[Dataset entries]
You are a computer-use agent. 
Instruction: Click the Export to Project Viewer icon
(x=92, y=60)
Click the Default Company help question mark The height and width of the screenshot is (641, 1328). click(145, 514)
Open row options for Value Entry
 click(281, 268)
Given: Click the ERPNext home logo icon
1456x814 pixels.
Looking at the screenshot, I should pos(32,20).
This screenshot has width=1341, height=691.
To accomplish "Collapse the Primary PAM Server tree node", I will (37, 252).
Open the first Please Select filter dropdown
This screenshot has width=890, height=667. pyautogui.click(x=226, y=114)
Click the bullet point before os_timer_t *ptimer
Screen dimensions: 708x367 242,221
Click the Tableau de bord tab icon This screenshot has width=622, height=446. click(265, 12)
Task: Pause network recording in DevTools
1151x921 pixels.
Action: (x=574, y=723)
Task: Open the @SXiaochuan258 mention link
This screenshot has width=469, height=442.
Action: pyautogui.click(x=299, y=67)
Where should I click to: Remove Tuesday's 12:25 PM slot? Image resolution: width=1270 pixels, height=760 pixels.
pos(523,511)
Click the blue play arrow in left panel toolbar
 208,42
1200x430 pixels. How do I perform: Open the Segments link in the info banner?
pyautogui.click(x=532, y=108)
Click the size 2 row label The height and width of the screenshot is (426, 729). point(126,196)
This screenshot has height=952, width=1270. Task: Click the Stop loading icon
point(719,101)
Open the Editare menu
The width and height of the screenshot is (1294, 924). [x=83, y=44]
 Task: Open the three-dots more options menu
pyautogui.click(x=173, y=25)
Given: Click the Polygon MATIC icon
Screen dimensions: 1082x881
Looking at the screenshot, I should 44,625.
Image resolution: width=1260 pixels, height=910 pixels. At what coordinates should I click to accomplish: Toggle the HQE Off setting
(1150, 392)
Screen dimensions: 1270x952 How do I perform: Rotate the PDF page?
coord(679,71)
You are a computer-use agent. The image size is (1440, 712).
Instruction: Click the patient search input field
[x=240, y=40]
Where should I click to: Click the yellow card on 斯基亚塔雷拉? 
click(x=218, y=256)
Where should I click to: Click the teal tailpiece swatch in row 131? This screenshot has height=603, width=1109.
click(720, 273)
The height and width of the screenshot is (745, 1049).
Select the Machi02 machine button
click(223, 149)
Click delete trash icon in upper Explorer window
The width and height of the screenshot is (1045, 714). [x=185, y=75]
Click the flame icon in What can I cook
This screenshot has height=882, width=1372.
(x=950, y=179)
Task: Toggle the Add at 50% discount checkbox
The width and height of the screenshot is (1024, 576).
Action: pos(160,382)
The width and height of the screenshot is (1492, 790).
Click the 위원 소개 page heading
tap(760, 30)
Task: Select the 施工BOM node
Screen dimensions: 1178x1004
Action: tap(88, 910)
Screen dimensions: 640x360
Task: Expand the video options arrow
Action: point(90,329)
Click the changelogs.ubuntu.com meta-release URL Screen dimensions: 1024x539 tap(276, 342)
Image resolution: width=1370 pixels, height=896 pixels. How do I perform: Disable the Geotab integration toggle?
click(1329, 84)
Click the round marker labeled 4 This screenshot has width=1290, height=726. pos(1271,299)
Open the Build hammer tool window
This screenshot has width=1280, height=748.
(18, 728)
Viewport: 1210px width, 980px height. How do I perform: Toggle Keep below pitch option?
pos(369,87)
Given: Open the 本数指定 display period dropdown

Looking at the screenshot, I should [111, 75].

## THE TASK:
Report each line in the entries where the string "computer" occurs.

## SOLUTION TO THIS TASK:
You are a computer-use agent. 
You are a computer-use agent. The image size is (1440, 712).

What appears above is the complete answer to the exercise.